** WHAT TO WORK ON **
Each entry must appear again exactly as it does in the source.

[Saved data entries]
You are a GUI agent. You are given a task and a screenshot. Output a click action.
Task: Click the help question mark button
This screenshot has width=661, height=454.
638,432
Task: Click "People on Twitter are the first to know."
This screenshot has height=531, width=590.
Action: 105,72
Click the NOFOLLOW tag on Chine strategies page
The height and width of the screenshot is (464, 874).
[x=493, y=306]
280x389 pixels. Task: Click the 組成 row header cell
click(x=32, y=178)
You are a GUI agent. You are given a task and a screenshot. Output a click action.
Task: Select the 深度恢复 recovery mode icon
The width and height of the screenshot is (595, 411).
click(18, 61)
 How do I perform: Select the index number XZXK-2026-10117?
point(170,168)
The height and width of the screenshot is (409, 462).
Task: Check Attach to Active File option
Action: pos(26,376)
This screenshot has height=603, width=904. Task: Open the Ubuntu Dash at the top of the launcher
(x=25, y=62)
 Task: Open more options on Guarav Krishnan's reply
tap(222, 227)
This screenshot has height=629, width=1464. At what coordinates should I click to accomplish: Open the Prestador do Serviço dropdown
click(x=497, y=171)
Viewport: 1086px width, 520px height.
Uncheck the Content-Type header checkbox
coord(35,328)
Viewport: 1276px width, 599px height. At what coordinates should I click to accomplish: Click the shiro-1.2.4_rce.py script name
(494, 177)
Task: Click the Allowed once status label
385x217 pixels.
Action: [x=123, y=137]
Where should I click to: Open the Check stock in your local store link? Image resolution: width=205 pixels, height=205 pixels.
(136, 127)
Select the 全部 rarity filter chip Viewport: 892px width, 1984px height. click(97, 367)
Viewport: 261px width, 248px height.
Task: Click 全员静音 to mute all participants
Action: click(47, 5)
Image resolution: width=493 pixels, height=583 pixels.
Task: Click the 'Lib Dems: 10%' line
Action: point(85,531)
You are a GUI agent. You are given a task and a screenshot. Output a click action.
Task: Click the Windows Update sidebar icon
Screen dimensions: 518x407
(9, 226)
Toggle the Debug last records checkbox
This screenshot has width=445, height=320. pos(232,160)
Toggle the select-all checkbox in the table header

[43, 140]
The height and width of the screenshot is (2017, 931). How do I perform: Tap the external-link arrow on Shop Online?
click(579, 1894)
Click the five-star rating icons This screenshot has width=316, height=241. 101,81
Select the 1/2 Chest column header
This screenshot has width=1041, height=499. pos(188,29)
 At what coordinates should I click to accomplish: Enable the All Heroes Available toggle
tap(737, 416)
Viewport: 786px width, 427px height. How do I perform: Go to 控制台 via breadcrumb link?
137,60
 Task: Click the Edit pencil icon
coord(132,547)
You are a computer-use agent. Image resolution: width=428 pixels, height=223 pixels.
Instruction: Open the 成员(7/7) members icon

** RESPONSE **
You are a GUI agent. You are given a task and a screenshot. Output a click action.
Task: Click the help question mark button
This screenshot has width=661, height=454.
638,432
Task: Click "People on Twitter are the first to know."
This screenshot has height=531, width=590.
Action: 105,72
Click the NOFOLLOW tag on Chine strategies page
The height and width of the screenshot is (464, 874).
[x=493, y=306]
280x389 pixels. Task: Click the 組成 row header cell
click(x=32, y=178)
You are a GUI agent. You are given a task and a screenshot. Output a click action.
Task: Select the 深度恢复 recovery mode icon
The width and height of the screenshot is (595, 411).
click(18, 61)
 How do I perform: Select the index number XZXK-2026-10117?
point(170,168)
The height and width of the screenshot is (409, 462).
Task: Check Attach to Active File option
Action: pos(26,376)
This screenshot has height=603, width=904. Task: Open the Ubuntu Dash at the top of the launcher
(x=25, y=62)
 Task: Open more options on Guarav Krishnan's reply
tap(222, 227)
This screenshot has height=629, width=1464. At what coordinates should I click to accomplish: Open the Prestador do Serviço dropdown
click(x=497, y=171)
Viewport: 1086px width, 520px height.
Uncheck the Content-Type header checkbox
coord(35,328)
Viewport: 1276px width, 599px height. At what coordinates should I click to accomplish: Click the shiro-1.2.4_rce.py script name
(494, 177)
Task: Click the Allowed once status label
385x217 pixels.
Action: [x=123, y=137]
Where should I click to: Open the Check stock in your local store link? Image resolution: width=205 pixels, height=205 pixels.
(136, 127)
Select the 全部 rarity filter chip Viewport: 892px width, 1984px height. click(97, 367)
Viewport: 261px width, 248px height.
Task: Click 全员静音 to mute all participants
Action: click(47, 5)
Image resolution: width=493 pixels, height=583 pixels.
Task: Click the 'Lib Dems: 10%' line
Action: point(85,531)
You are a GUI agent. You are given a task and a screenshot. Output a click action.
Task: Click the Windows Update sidebar icon
Screen dimensions: 518x407
(9, 226)
Toggle the Debug last records checkbox
This screenshot has width=445, height=320. pos(232,160)
Toggle the select-all checkbox in the table header

[43, 140]
The height and width of the screenshot is (2017, 931). How do I perform: Tap the external-link arrow on Shop Online?
click(579, 1894)
Click the five-star rating icons This screenshot has width=316, height=241. 101,81
Select the 1/2 Chest column header
This screenshot has width=1041, height=499. pos(188,29)
 At what coordinates should I click to accomplish: Enable the All Heroes Available toggle
tap(737, 416)
Viewport: 786px width, 427px height. How do I perform: Go to 控制台 via breadcrumb link?
137,60
 Task: Click the Edit pencil icon
coord(132,547)
You are a computer-use agent. Image resolution: width=428 pixels, height=223 pixels.
Instruction: Open the 成员(7/7) members icon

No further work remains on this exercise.